Exercise prompt:
Your answer should give again, exactly, the lines from the beginning of the entries below through the line containing "Given: Select the tweet line 惑沈打った後に親戚3人亡く". It must contain no pictures.
━━━━━━━━━━━━━━━━━━━━━━━━━━━━━━
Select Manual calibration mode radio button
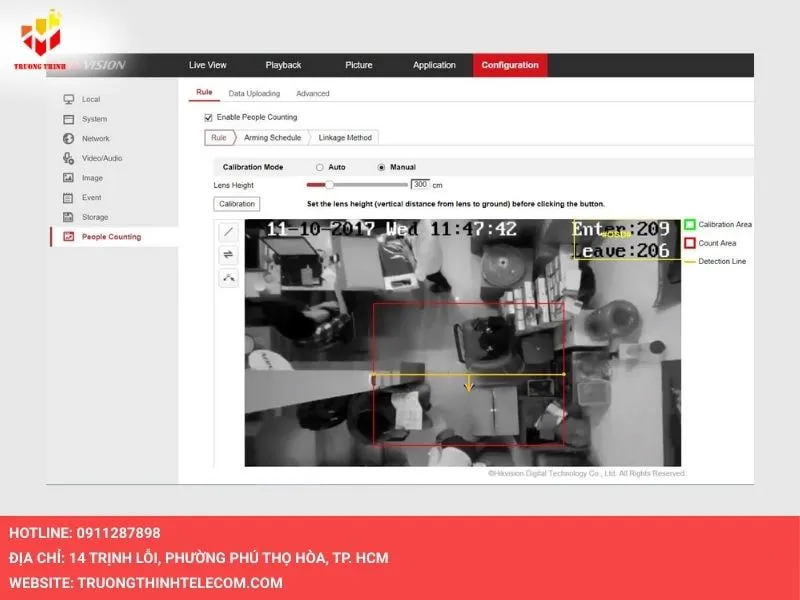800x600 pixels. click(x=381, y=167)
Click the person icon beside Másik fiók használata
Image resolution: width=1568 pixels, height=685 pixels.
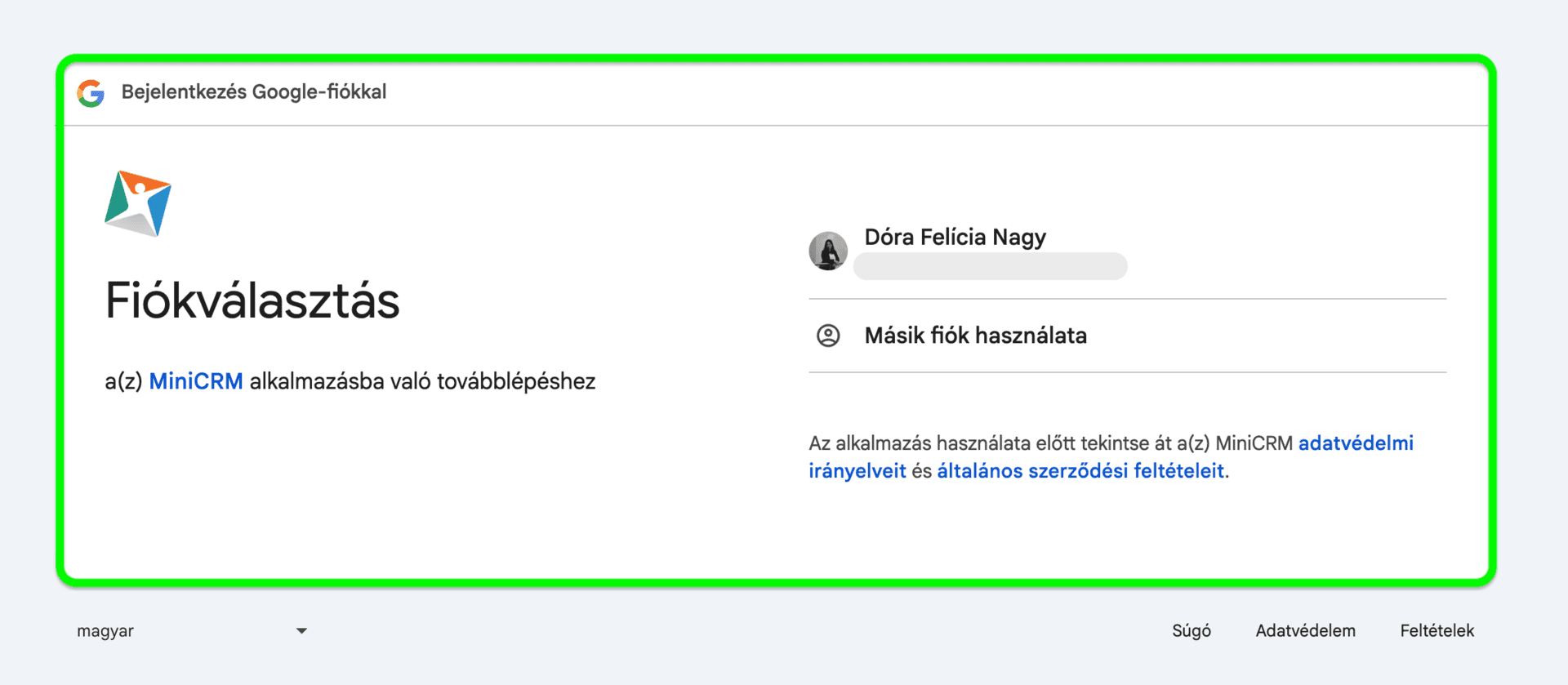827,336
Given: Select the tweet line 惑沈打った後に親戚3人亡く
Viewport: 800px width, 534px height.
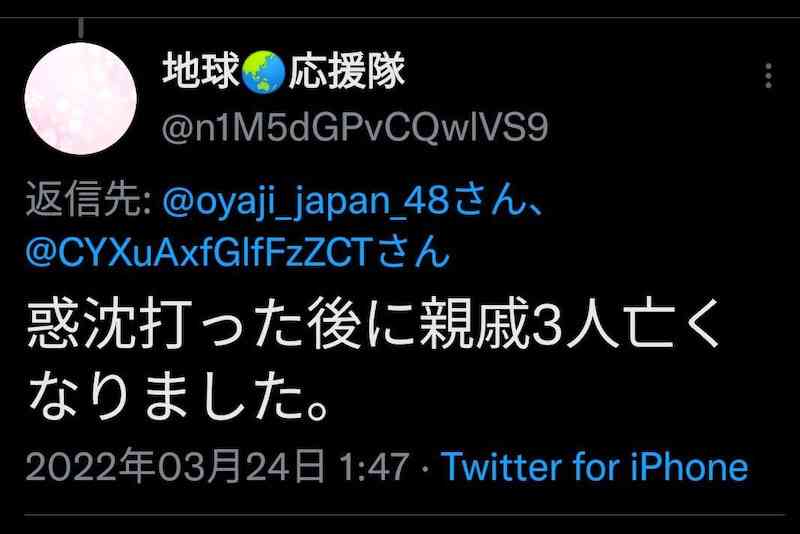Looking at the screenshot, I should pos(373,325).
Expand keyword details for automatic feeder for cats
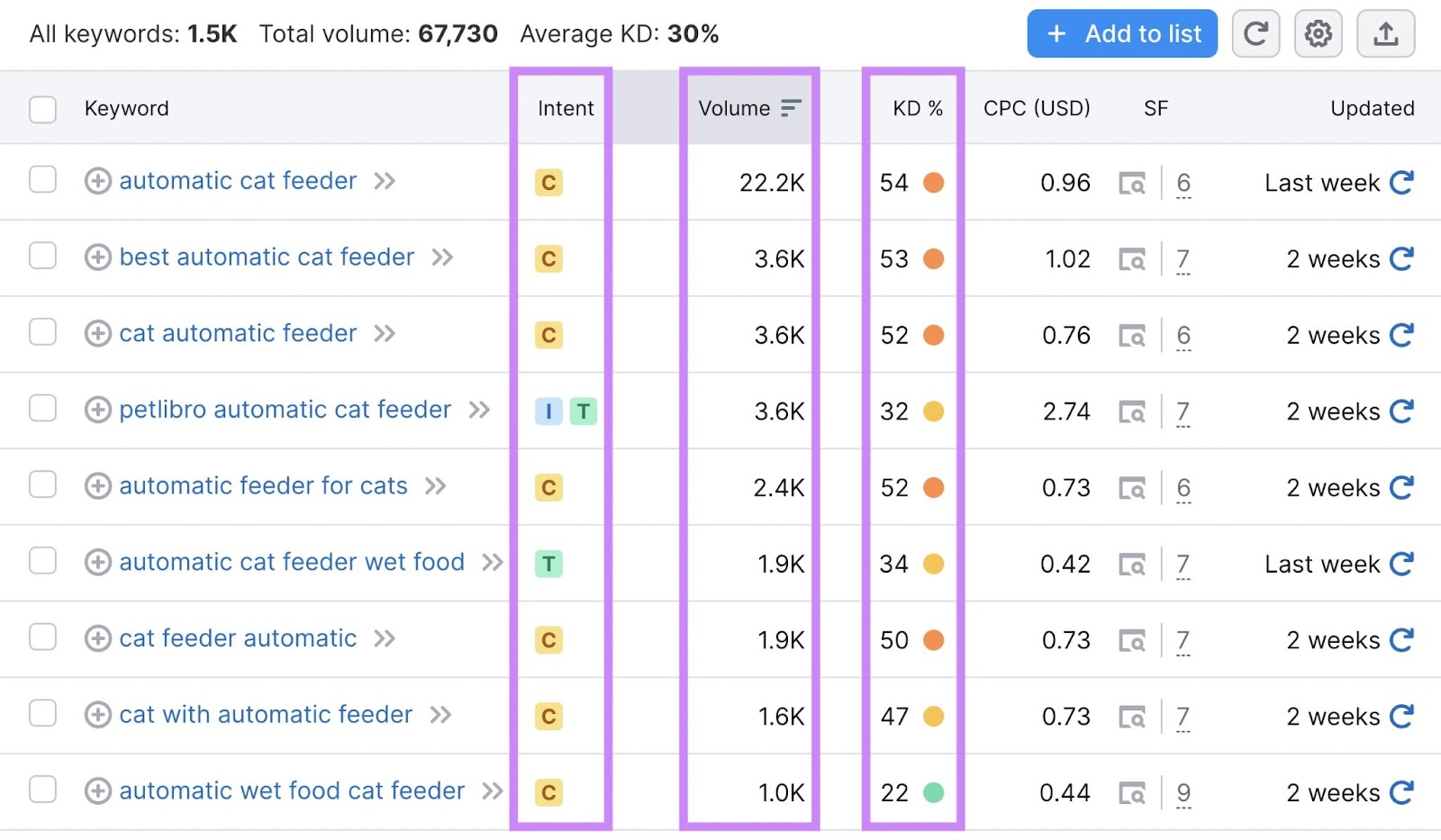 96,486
━━━━━━━━━━━━━━━━━━━━━━━━━━━━━━
Exercise output:
Select Manual calibration mode radio button
800x600 pixels. click(x=381, y=167)
Click the person icon beside Másik fiók használata
Image resolution: width=1568 pixels, height=685 pixels.
827,336
Given: Select the tweet line 惑沈打った後に親戚3人亡く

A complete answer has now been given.